I know this episode is supposed to be about the trauma of war, but to me it was also such a close and powerful portrayal of the dynamics of relationship abuse. The specific discomfort of proximity, the gaslighting, the false concern of the abuser, the paralyzing terror of being touched, the cringy way that well-meaning people just don't get it. If this was just about war, Pike should be able to understand M'Benga's feelings better: while he wasn't in the universe for most of the Klingon War, he's seen terrible things and has lost people in battle. I don't know if I've ever seen these emotions and dynamics written and played so precisely. It was both hard to watch and maybe a little healing to watch a fictionalized version. I know that earlier in my life I would have thought that M'Benga opening up the knife box was 100% wrong, but the person I've become is glad he did, and it was helpful to see how clear that change in me is.

The choice to leave the exact events of the climax ambiguous is a fascinating one. It really asks the audience to think through the resolution's moral and emotional dimensions. Watching viewers' disagreements about what happened and what should have happened further drives home the distance between Pike's emotional landscape and M'Benga's in this episode. It makes me think that maybe there are things you really can't understand if you haven't been through them.

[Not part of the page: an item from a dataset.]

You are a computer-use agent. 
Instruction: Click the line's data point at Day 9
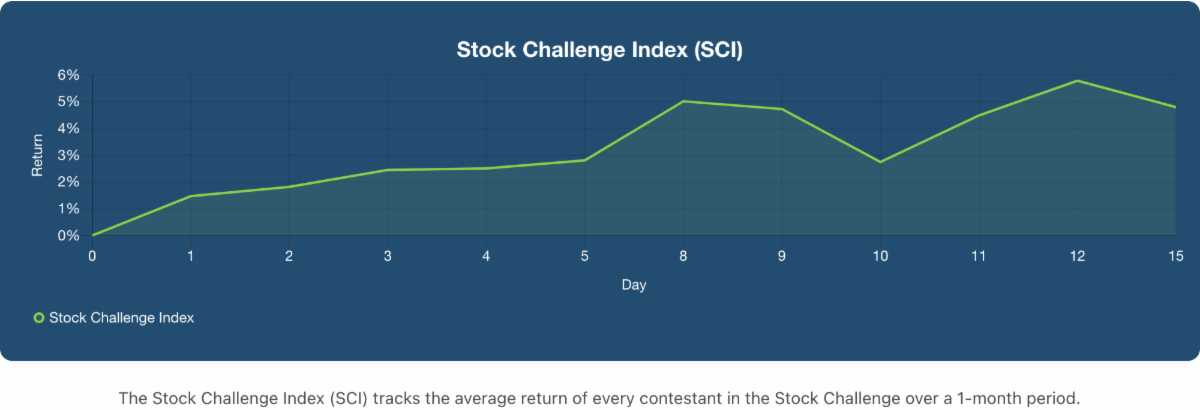coord(782,109)
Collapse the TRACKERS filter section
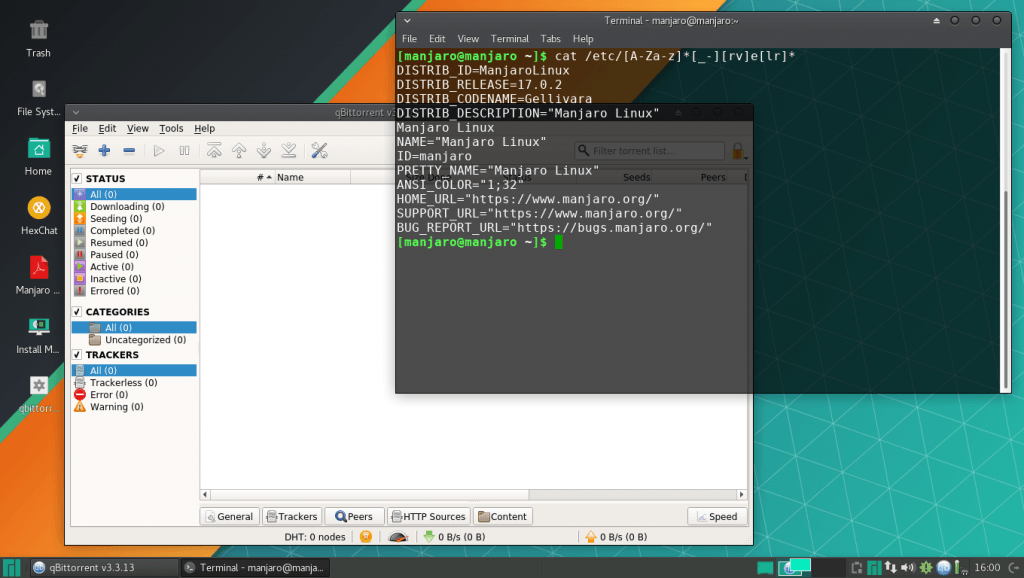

M'Benga as super assassin comes out of nowhere and the idea is kind of goofy (maybe it's foreshadowed by the action sequence in S2E1, but that was so stupid I tried to pretend it didn't happen). But it's TV-show dumb - clearly not planned for until this plot needed it. It makes diegetic sense that it hasn't been talked about, if not really narrative sense.

The flashback technique clued me into the key twist before it properly arrived, but it was enough of a good mystery that I still found the reveal satisfying.

Magnificent guest acting from Robert Wisdom (the ambassador) and Brendan Jeffers (the young ensign born on the moon), and, in the main cast, particularly strong turns from Jess Bush, Anson Mount, and of course Babs Olusanmokun. Jeff Byrd's direction is immaculate and Davy Perez's script is efficient and precise.